Önce odaya girdi. ''Kablo yanmış'' dedi. Sigorta attı mı diye sordu. Hayır ben kapattım dedim. O zaman size daha düşük amperli bir sigorta takmamız gerekli dedi. Bu sohbet o kadar saçmaydı ki... Çünkü o an acil olan şey sigortanın amperi değil, problemin sebebini bulmaktı. Neredeyse kovacaktım fakat tüm otelin elektriğini kesmişti ve panodan birkaç kabloyu sökmüştü bile. Ve ben onları nereye takacağımı bilemezdim. Bir yerde artık ona mahkumdum.
Bir elektrikçi değilim ama usta elektrikçileri özellikle de Kemal Abiyi çok izledim. Söktüğü kabloların bizim sorunumuzla ne kadar alakasız yerler olduğunu görünce daha fazla dayanamayıp aşağı indim ve yanına bir elemanımı gönderdim. Orada kalıp sinirlenmem işleri daha da sarpa sardırabilirdi.
Aradan bir saat kadar geçtikten sonra şalteri açtığını pos cihazının ışığının yanmasıyla anladım. Yanına gitmedim. Kafası rahat olsun, beni görüp heyecanla yanlış bir iş daha yapmasın diye yerimde kaldım.

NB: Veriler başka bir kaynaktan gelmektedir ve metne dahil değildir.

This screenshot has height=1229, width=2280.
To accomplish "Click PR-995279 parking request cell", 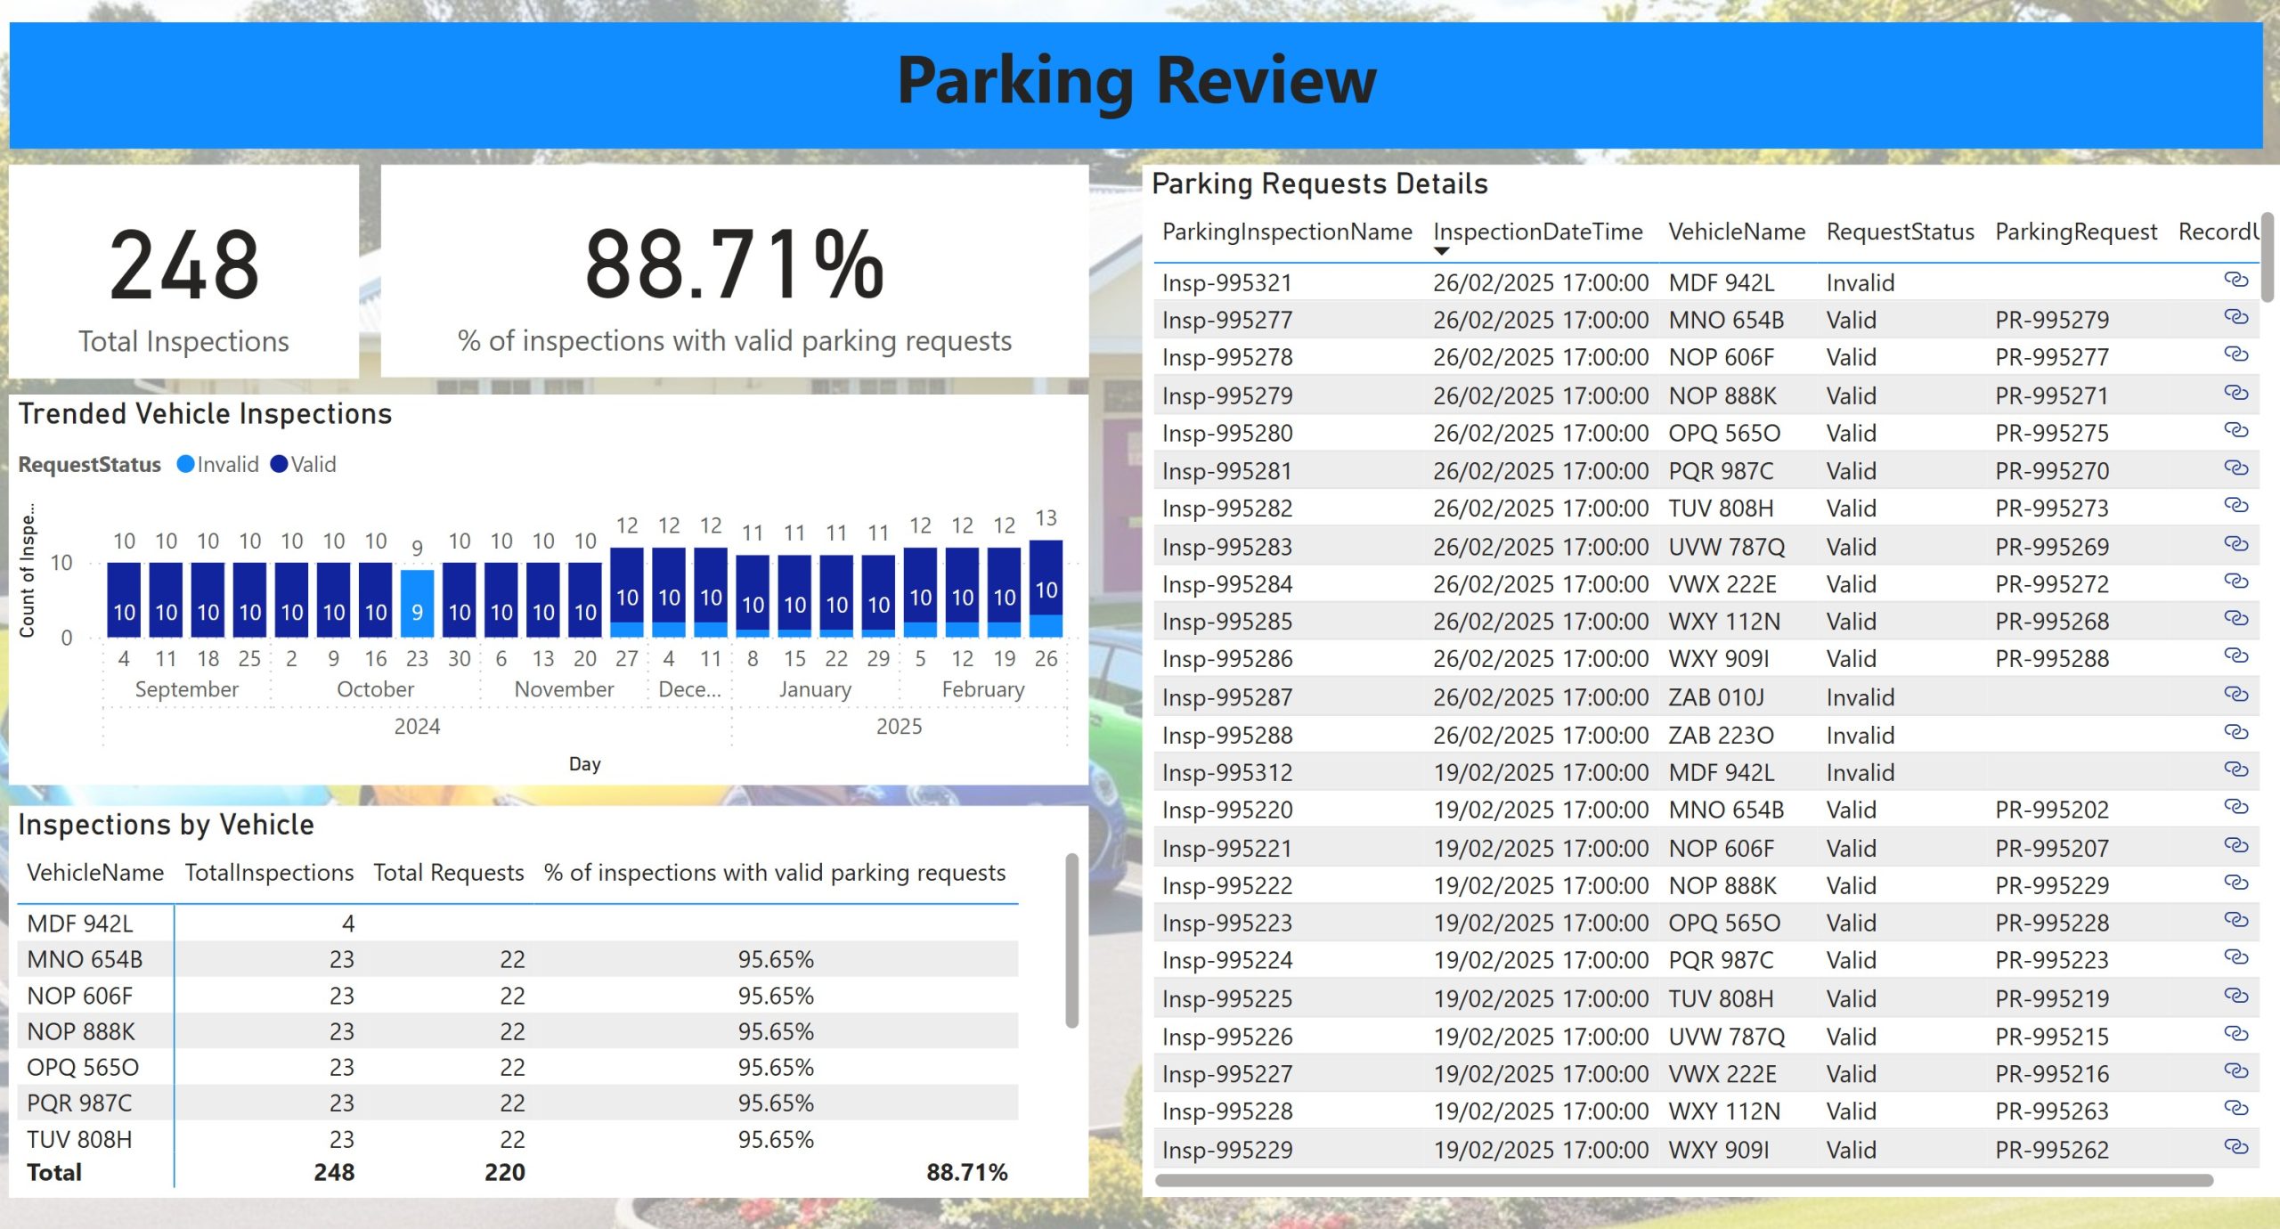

Sonuç ne mi oldu? Duman gelen odalara birkaç oda daha ilave oldu!
Salak salak panoya bakıp düşündüğünü görünce de dayanamayıp koştum ana şalteri indirdim ve sözde elektrikçiyi otelden kovdum.

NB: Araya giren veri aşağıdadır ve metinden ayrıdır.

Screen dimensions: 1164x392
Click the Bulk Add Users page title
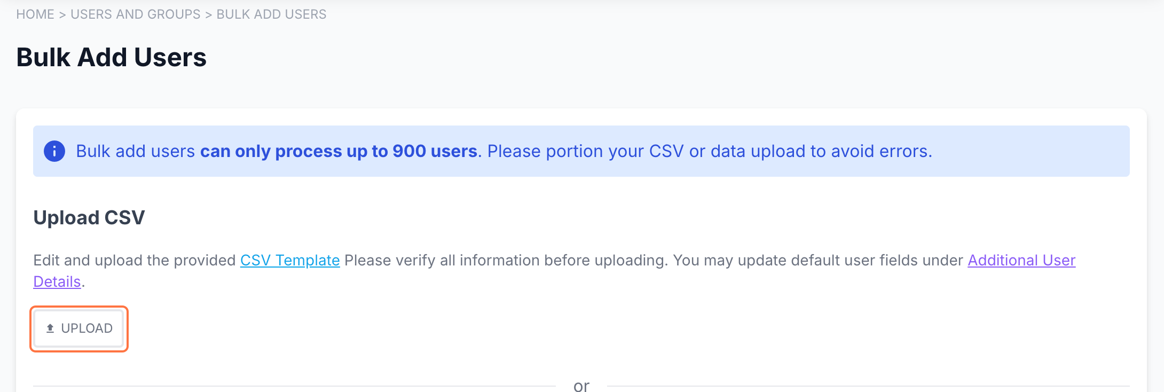click(111, 57)
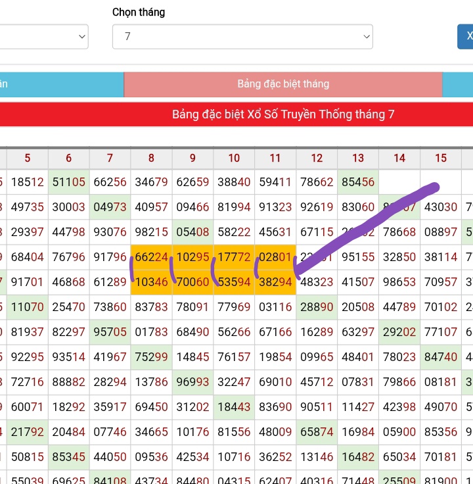Click the red Bảng đặc biệt Xổ Số Truyền Thống banner
The width and height of the screenshot is (473, 484).
pos(282,114)
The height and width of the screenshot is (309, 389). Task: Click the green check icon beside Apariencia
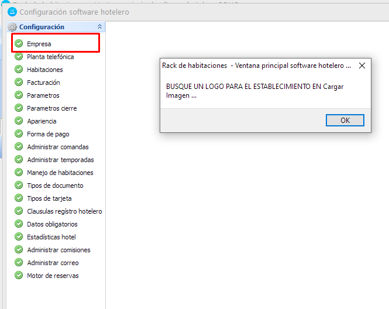19,121
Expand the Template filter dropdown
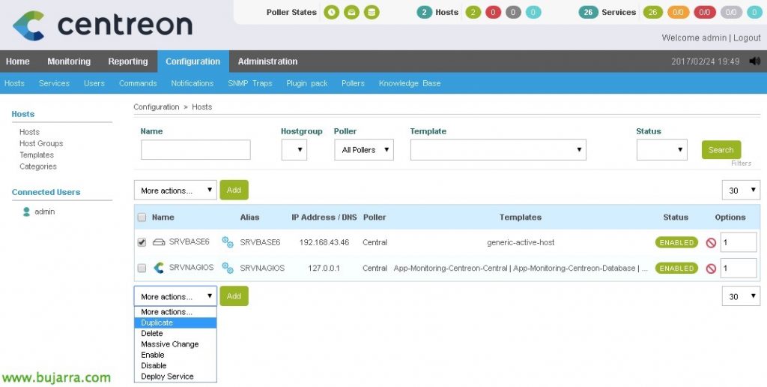The width and height of the screenshot is (767, 387). point(498,150)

Arıza büyümüştü. İç muhasebem neden sadece 2. katın elektriği kesip Kemal Abiyi beklemedin diye beni sorguluyordu. Vicdanım ise iç sesime ''insanlar buraya tatil yapmaya geldi, burada kaldıkları her an için para ödüyorlar,onları hangi sebeple olursa olsun hizmetsiz bırakmaya hakkım olmadığı için bu adamı çağırmak zorunda kaldım!'' diye cevap veriyordu.
Onlar kavga ededursun Kemal Abiyi tekrar aradım ve durumun ciddiyetini anlatıp elindeki işi bırakıp gelmesini rica ettim.
-Hemen geliyorum yiğenim marah edme!
Yarım saat içinde geldi. Hemen panoyu açıp hangi odalardan duman geldiğini sordu. Bir yandan da gelen elektrikçinin adını sordu. Neden sordun dedim? ''Akrabam değilse küfredeceğim de ondan. Böyle berbat işçilik mi olur bütün kabloları yanlış yerlere bağlamış!'' dedi.
Velhasıl, her işi en çok yarım saatte bitiren Kemal Abi o gece akşam yemeği saatine kadar bir türlü otelin elektriğini veremedi. Bir sürü de kablo değiştirdi. Bazılarını yandığı için, bazılarını da içeride bir kısmı yanmış olabileceği için her ihtimale karşı değiştiriyorum dedi.
Müşteriler odalardaki şarjlı ışıldakların ışığı altında giyinip süslenip söylene söylene restorana inerken Kemal Abi elektiği verdi ve haydi eyvallah dedi.
Nasıl yahu? Durup bir kontrol etmeyecek misin?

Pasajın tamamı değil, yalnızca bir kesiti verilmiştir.